Aquatint, Etching, Sugar lift

Format

Artist Book

Location

Sydney, Australia

Printer

Michael Kempson, Cicada Press

$ 2,800.00

2 in stock


View Collectors

Lafayette College

Library of Congress (LoC)

University of Connecticut (UCONN)

University of Delaware Library

A suite of 5 etchings with aquatinting (sugar-lift) details, done in collaboration with master-printer Michael Kempson at the acclaimed Cicada Press at the University of New South Wales in Sydney, Australia.

The suite documents Weber’s work in experimental calligraphy and pop culture literary excavation and is the first in Weber’s Difficult Reading series of artworks. Four of the prints feature a trenchant quote from prominent historical or cultural figures (Robespierre, Jennifer Lawrence’s character Ree Dolly in the movie [and book] Winter’s Bone, Eric Garner’s last words while being murdered by New York City Police Officer Daniel Pantaleo, and Australian actor Hugo Weaving’s character Mr. Smith’s rant from the film The Matrix by the Wachowski sisters), and one features a rambling quote by Buddy, a homeless ex-con who had been living in the streets of San Francisco’s North Beach neighborhood for many years.

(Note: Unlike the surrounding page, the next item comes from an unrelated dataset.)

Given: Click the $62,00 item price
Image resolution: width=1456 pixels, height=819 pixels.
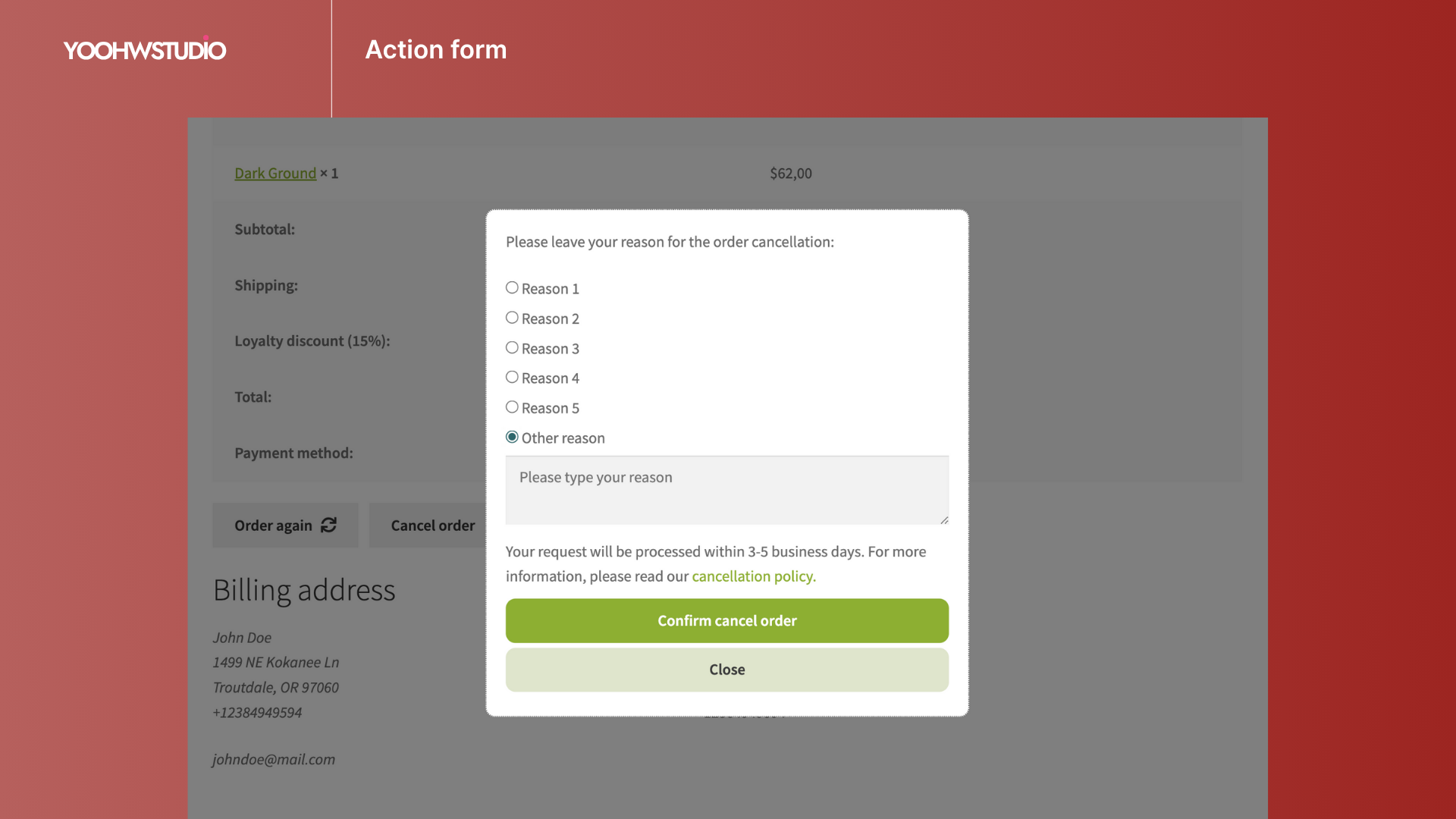Looking at the screenshot, I should click(791, 174).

The suite of five prints forms a found poem that explores the social manifestations of authoritarianism at the heart of the nativist imperialist soul of the United States of America. The suite starts from the left with Robespierre, the icon of revolutionary democratic ideals that would form the base of the American Revolution. The epitome of Enlightenment thought the idea that royalty is no basis for government forms the seed of the American Soul. Next, the quote from the pop film The Matrix supplies us with a future American dystopian reality, where the soulless Americans exist in a digital fantasy, a totalitarian nightmare that expresses both American paranoia and revolutionary optimism.

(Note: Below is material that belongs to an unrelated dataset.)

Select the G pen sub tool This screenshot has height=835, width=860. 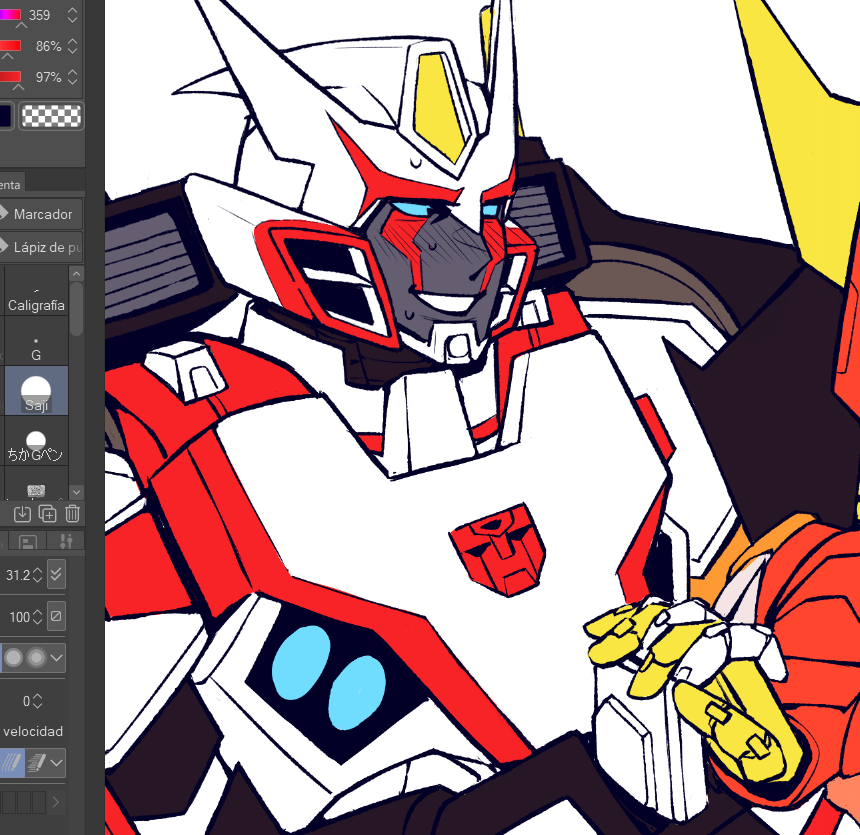click(x=35, y=346)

In the middle of the suite is ‘Buddy’s Story’ (the quote is taken from an interview with a homeless man during Weber’s Street Our Street performance during the 2012 Streetopia Festival in San Francisco), a homeless man’s description of the destitution of life on the street of one of the world’s wealthiest countries. The oddly eloquent recounting of the addiction, the violence, and the striving illustrates the contradictions of life in the United States – a rich country filled with desperate, violent, poverty, with people isolated in hyper-individualism with little state health and social services.

The next quote is an altered version of a line uttered by Jennifer Lawrence (in her first major acting role) in director Debra Granik’s 2010 feature film adaption of Daniel Woodrell’s 2006 novel Winter’s Bone. It aptly describes the pride, aspirational culture, and colonizing ‘pioneer’ spirit of self-sufficiency that forms much of the American mythos, but it also provides a clue to the violence – a hint of the sense of resentment at the invisibility of class and colonial conflict in the USA and the option to “take, don’t ask”.

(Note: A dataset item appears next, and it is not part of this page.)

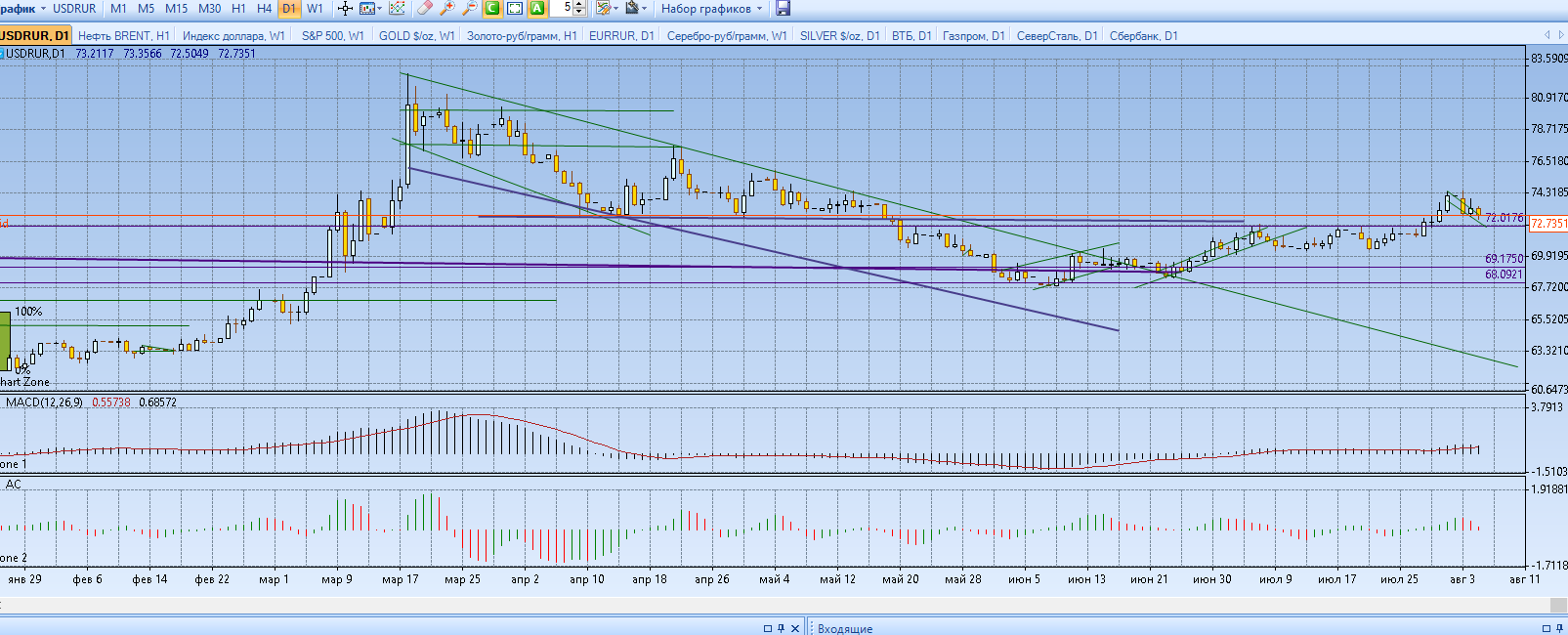This screenshot has height=635, width=1568.
Task: Increase the numeric spinner value
Action: 580,5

Finally, the suite ends with a bruised and gagged Statue of Liberty reciting the last words of Eric Garner an unarmed black man choked to death by New York City Police Officer Daniel Pantaleo. The bleak irony present in the heart of the American soul is exemplified by the contrast between Garner’s words and the famous The New Colossus poem that Emma Lazarus wrote for the Statue of Liberty in 1883 – “Give me your tired, your poor, Your huddled masses yearning to breathe free…”.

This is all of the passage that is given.